§ **To do**
Extract every line of the material below verbatim, in its original order.

§ **Given records**
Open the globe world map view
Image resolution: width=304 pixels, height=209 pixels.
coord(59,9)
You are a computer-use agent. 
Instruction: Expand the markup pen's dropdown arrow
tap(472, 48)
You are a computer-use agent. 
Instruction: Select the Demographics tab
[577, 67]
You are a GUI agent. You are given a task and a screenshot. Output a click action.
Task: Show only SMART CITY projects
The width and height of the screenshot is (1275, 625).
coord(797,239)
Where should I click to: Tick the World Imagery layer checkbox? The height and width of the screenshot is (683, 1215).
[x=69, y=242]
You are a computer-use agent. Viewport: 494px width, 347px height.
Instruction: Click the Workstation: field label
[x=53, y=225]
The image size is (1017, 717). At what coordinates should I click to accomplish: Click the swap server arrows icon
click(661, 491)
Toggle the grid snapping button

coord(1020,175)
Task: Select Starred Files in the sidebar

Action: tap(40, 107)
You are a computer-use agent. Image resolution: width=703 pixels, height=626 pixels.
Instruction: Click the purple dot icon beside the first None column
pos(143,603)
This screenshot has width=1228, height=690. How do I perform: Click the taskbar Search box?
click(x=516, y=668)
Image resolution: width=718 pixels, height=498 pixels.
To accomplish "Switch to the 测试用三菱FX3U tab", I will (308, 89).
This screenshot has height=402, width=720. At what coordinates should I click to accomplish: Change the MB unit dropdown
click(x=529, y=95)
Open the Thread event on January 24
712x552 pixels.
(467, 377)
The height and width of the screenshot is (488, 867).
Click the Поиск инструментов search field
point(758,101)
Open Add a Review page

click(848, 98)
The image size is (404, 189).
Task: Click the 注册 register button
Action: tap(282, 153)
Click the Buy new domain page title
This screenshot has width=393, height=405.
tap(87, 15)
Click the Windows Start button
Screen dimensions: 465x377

§ **Task answer**
Open the globe world map view
Image resolution: width=304 pixels, height=209 pixels.
coord(59,9)
You are a computer-use agent. 
Instruction: Expand the markup pen's dropdown arrow
tap(472, 48)
You are a computer-use agent. 
Instruction: Select the Demographics tab
[577, 67]
You are a GUI agent. You are given a task and a screenshot. Output a click action.
Task: Show only SMART CITY projects
The width and height of the screenshot is (1275, 625).
coord(797,239)
Where should I click to: Tick the World Imagery layer checkbox? The height and width of the screenshot is (683, 1215).
[x=69, y=242]
You are a computer-use agent. Viewport: 494px width, 347px height.
Instruction: Click the Workstation: field label
[x=53, y=225]
The image size is (1017, 717). At what coordinates should I click to accomplish: Click the swap server arrows icon
click(661, 491)
Toggle the grid snapping button

coord(1020,175)
Task: Select Starred Files in the sidebar

Action: tap(40, 107)
You are a computer-use agent. Image resolution: width=703 pixels, height=626 pixels.
Instruction: Click the purple dot icon beside the first None column
pos(143,603)
This screenshot has width=1228, height=690. How do I perform: Click the taskbar Search box?
click(x=516, y=668)
Image resolution: width=718 pixels, height=498 pixels.
To accomplish "Switch to the 测试用三菱FX3U tab", I will (308, 89).
This screenshot has height=402, width=720. At what coordinates should I click to accomplish: Change the MB unit dropdown
click(x=529, y=95)
Open the Thread event on January 24
712x552 pixels.
(467, 377)
The height and width of the screenshot is (488, 867).
Click the Поиск инструментов search field
point(758,101)
Open Add a Review page

click(848, 98)
The image size is (404, 189).
Task: Click the 注册 register button
Action: tap(282, 153)
Click the Buy new domain page title
This screenshot has width=393, height=405.
tap(87, 15)
Click the Windows Start button
Screen dimensions: 465x377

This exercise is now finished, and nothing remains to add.